Monday, July 13, 2009

Late Blight of Tomato Continues to Spread

You’ve been warned. Late blight is here and continues to affect commercial and home plantings of tomato and potato. A farmer friend called me minutes ago to report a farm right across the river where tomato was confirmed with late blight.

Now it seems a matter of time before we see wholesale injury to this popular crop. Although relatively dry weather has prevailed recently, morning dew in enough to support late blight infection.

I could say more but my co-horts in Lehigh Co have done a great job. See this link.

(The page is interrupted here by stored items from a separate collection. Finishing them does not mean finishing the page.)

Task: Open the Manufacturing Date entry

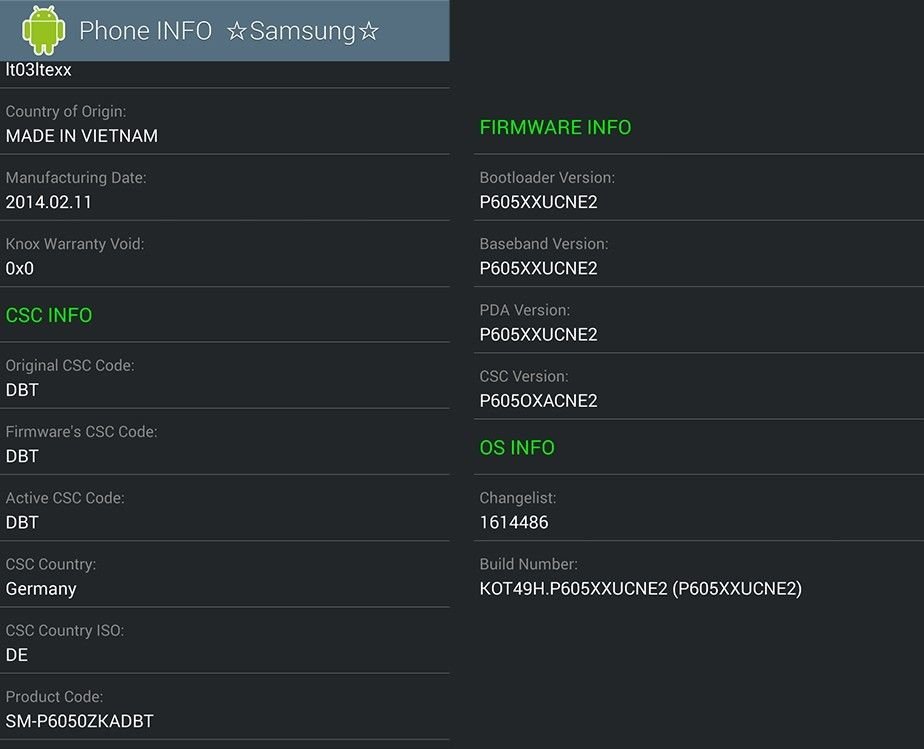Action: point(225,188)
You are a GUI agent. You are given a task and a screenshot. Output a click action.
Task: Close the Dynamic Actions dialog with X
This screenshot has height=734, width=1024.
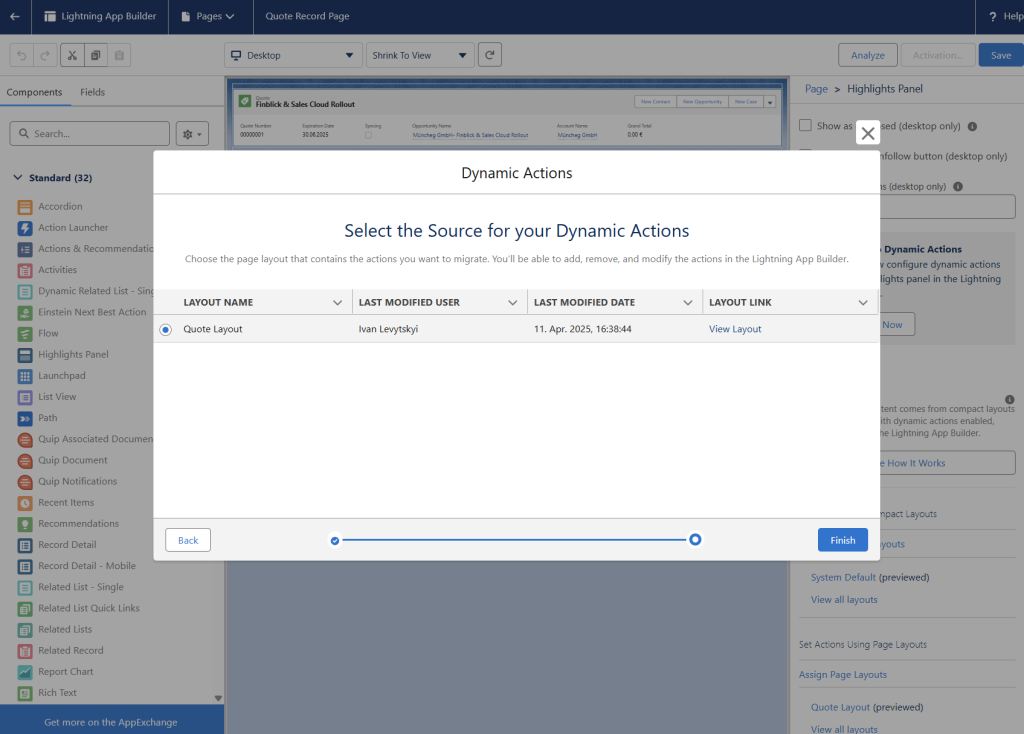[x=868, y=133]
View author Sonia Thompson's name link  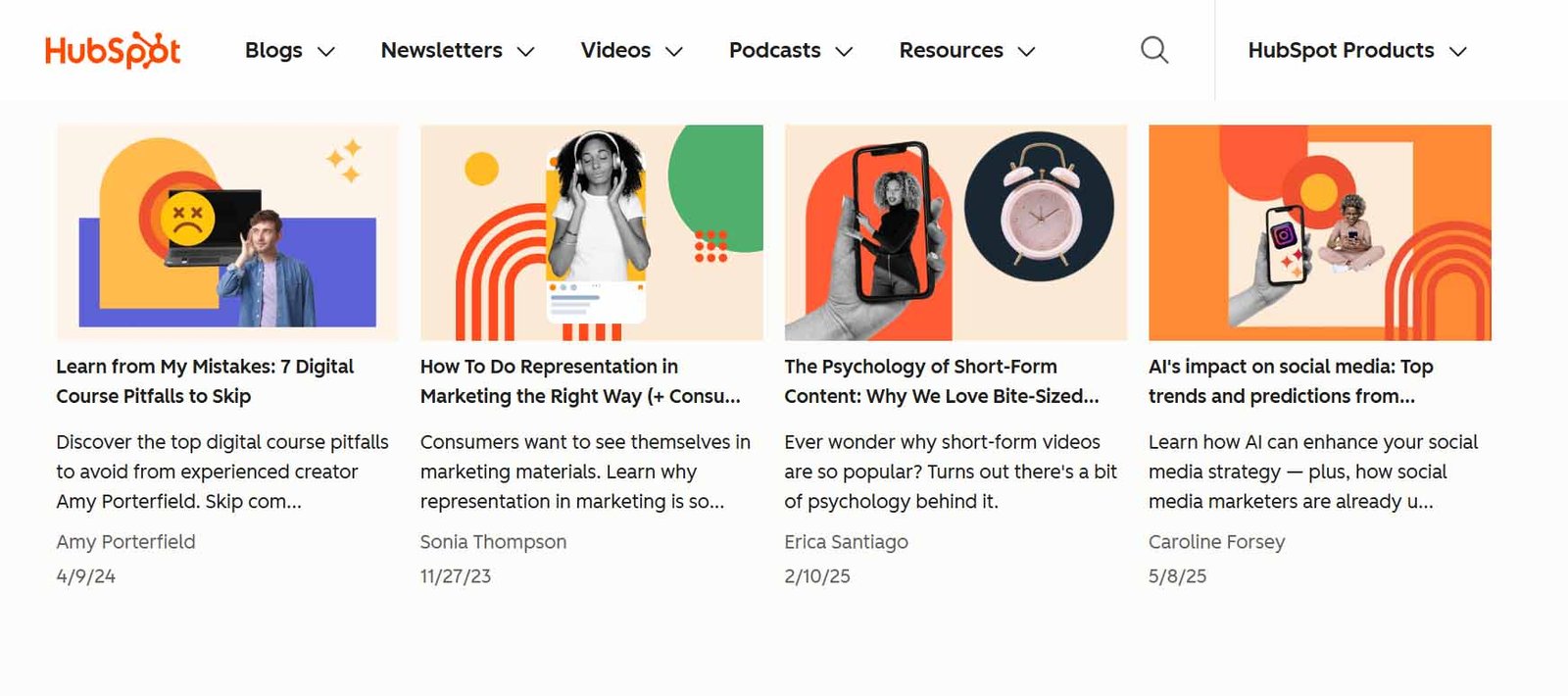click(493, 542)
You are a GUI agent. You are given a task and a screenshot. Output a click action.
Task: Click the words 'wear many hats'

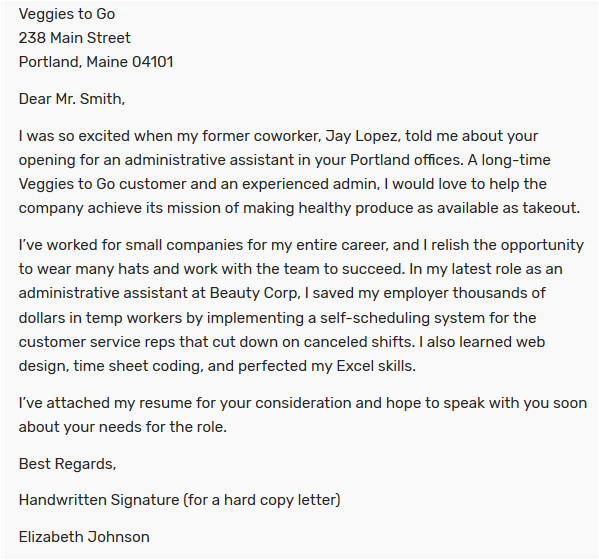93,269
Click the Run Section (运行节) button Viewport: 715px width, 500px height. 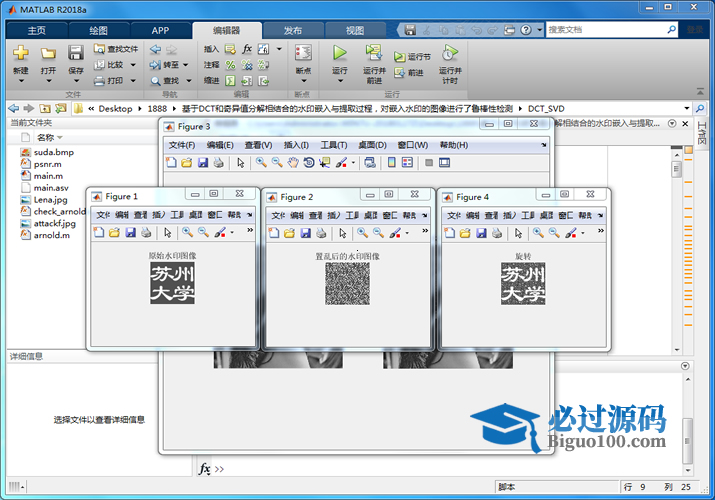pyautogui.click(x=412, y=57)
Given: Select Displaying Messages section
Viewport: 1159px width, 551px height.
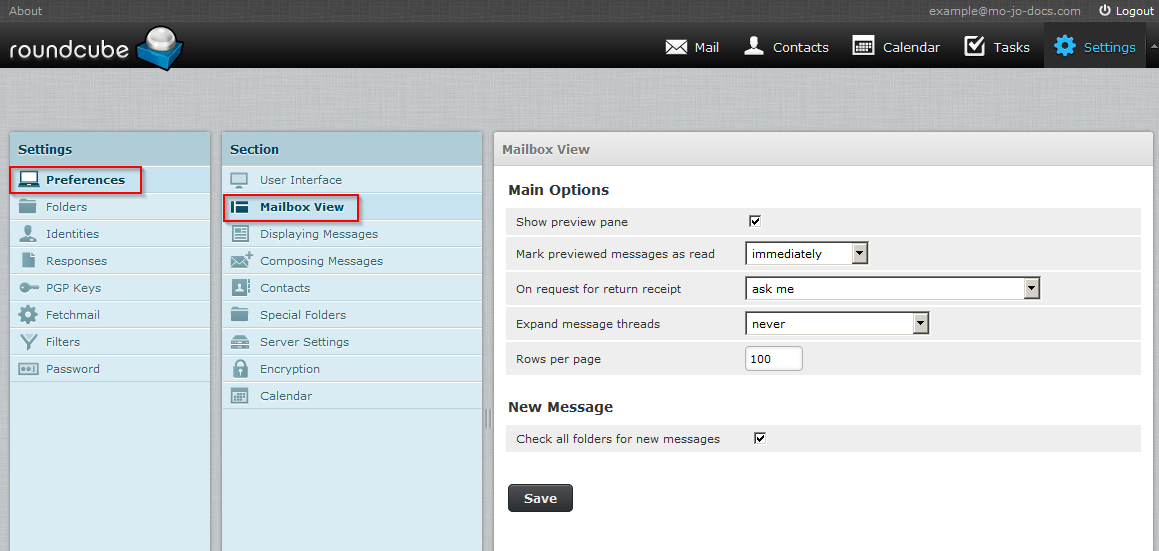Looking at the screenshot, I should (318, 234).
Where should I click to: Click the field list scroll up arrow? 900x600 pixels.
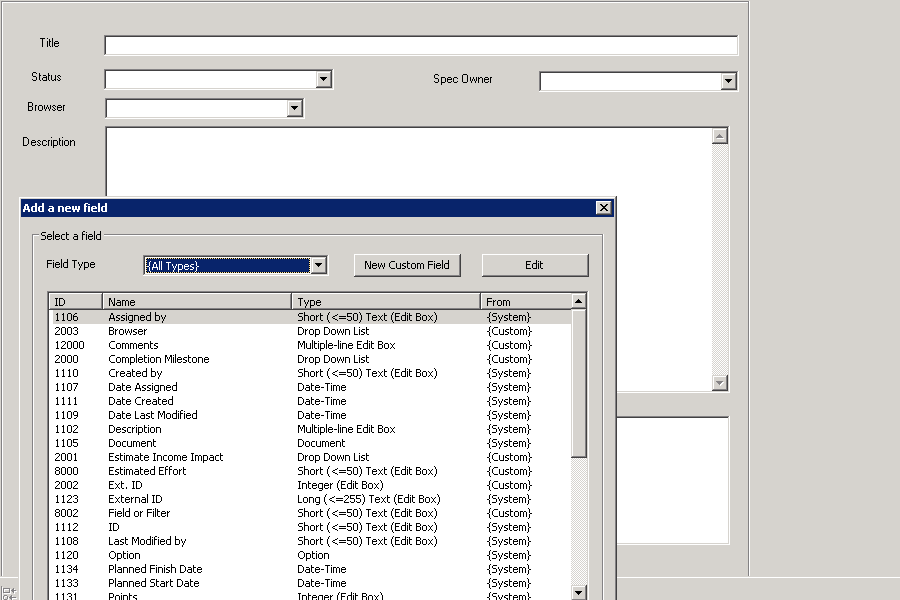tap(578, 300)
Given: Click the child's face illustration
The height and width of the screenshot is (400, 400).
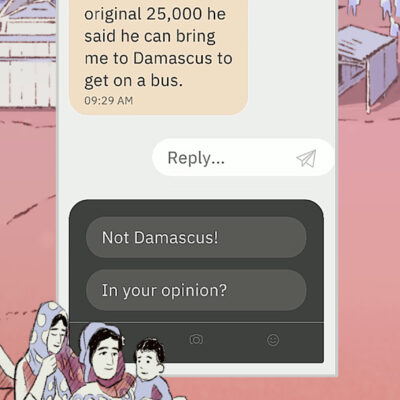Looking at the screenshot, I should [148, 362].
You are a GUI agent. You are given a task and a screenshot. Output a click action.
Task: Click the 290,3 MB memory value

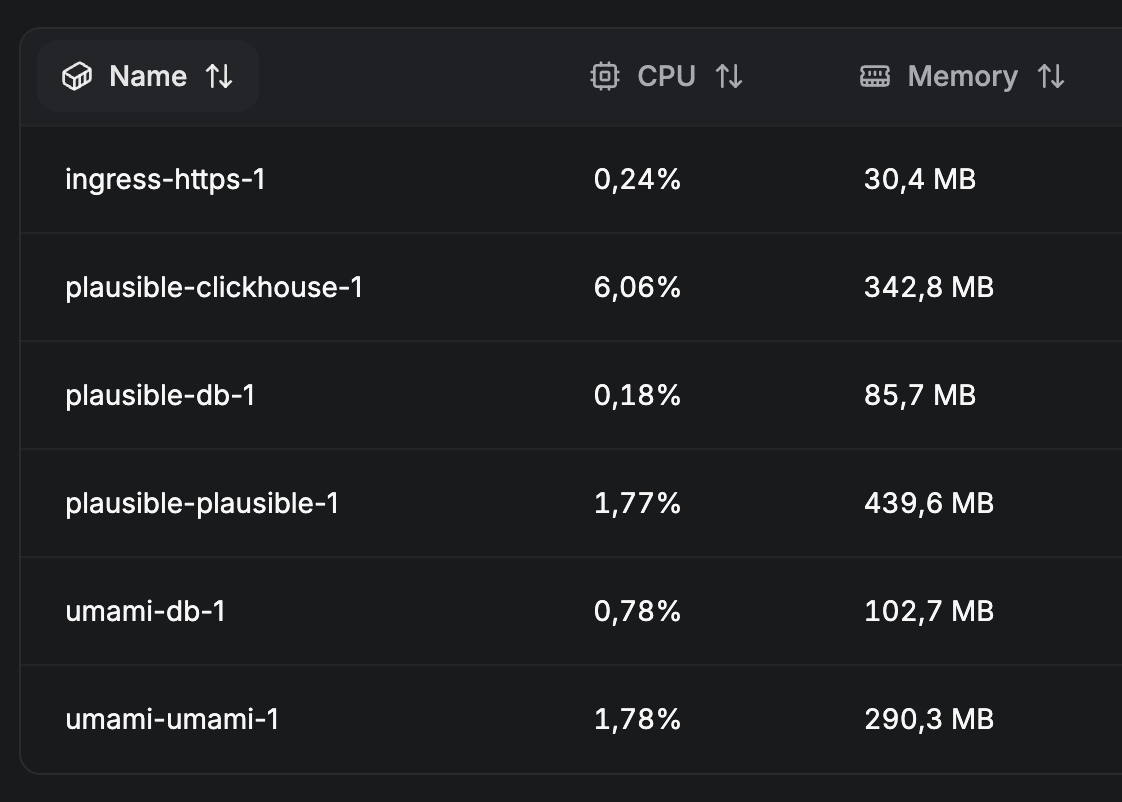click(928, 719)
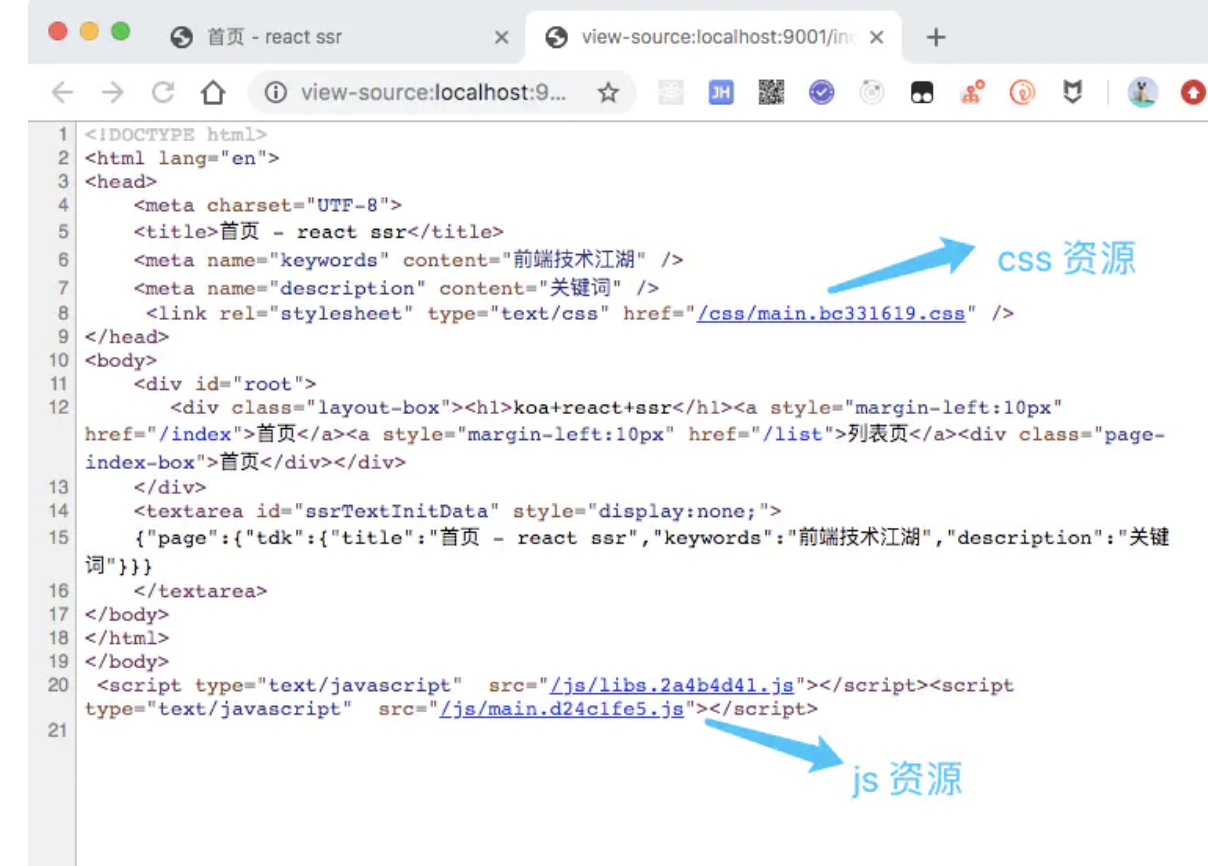Viewport: 1208px width, 866px height.
Task: Click the browser forward arrow
Action: [113, 93]
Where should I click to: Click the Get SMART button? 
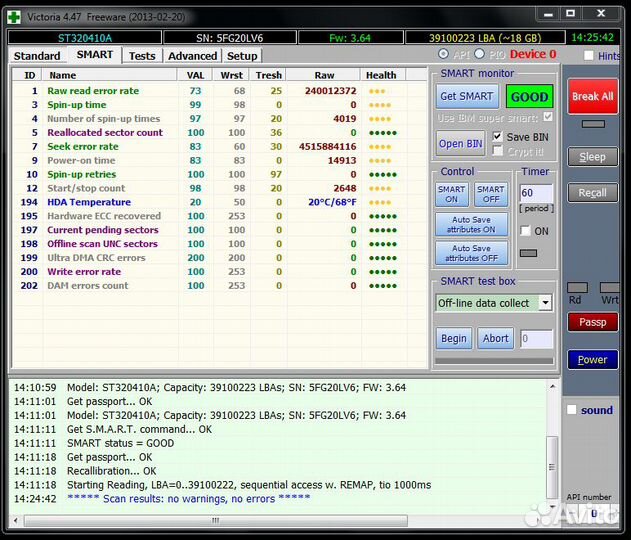(466, 97)
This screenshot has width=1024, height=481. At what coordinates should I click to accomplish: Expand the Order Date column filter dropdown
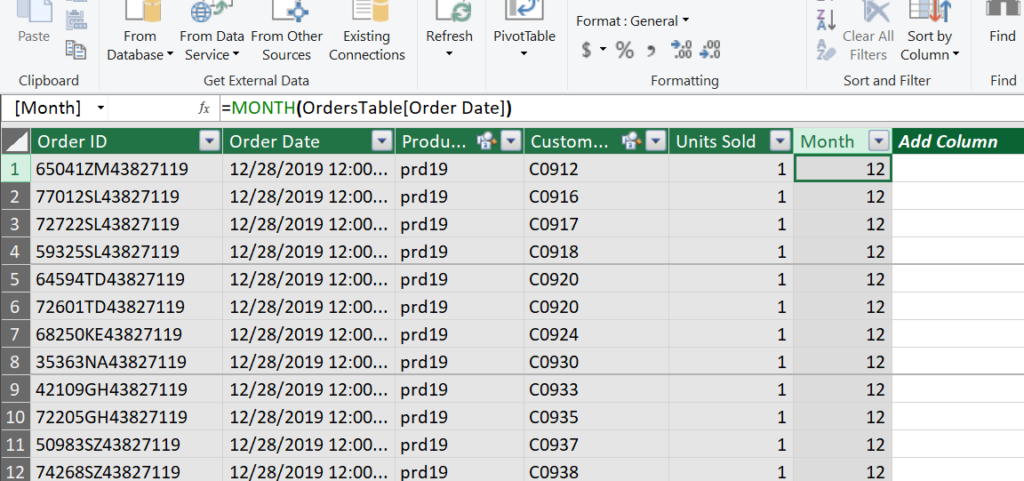(x=380, y=142)
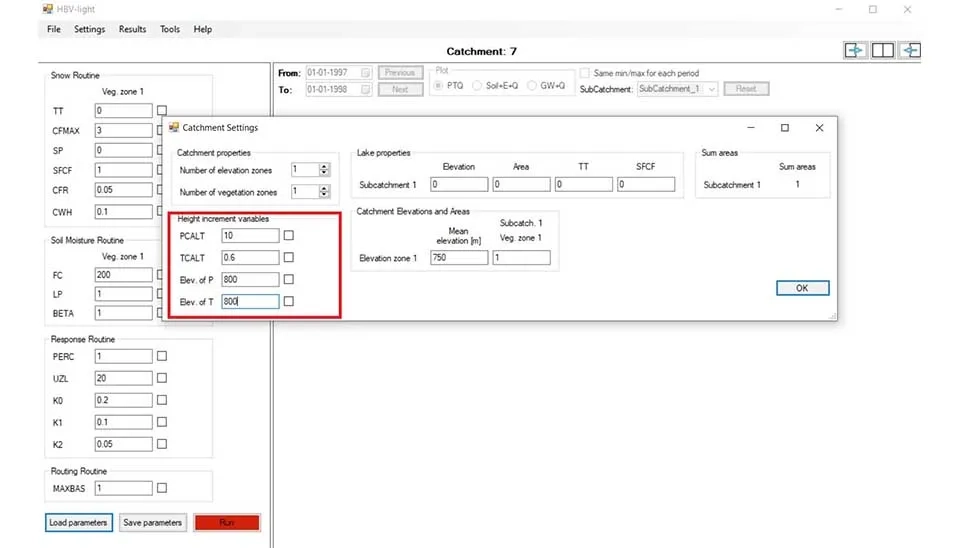Click the Catchment Settings dialog icon
Screen dimensions: 960x548
[173, 128]
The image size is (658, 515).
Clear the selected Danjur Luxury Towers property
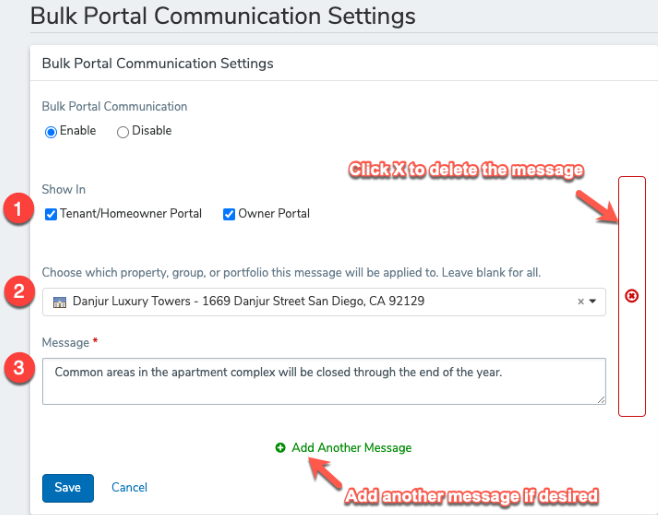580,301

The best pictures I've seen are from Cornell.

3 comments:

Anonymous said...

How sad, I am an organic gardener with 63 heirloom tomatoes or 23 different varieties, all gone. I cried a lot today. We are in Upstate NY--- beware. I have 100% loss. I inspected every day and the blight took my plants in matter of hours.

Anonymous said...

How sad, I am an organic gardener with 63 heirloom tomatoes or 23 different varieties, all gone. I cried a lot today. We are in Upstate NY--- beware. I have 100% loss. I inspected every day and the blight took my plants in matter of hours.

Scott Guiser said...

Yes, it is sad that this disease is taking out some many plantings. Organic growers have few effective tools to manage it. This is a lesson in the difficulty in growing food. As bad as this is, imagine loosing your primary food source (1840's Irish and potatoes.)

On the bright side... next year you get a fresh start. And it's not too late to plant fall crops in that tomato ground.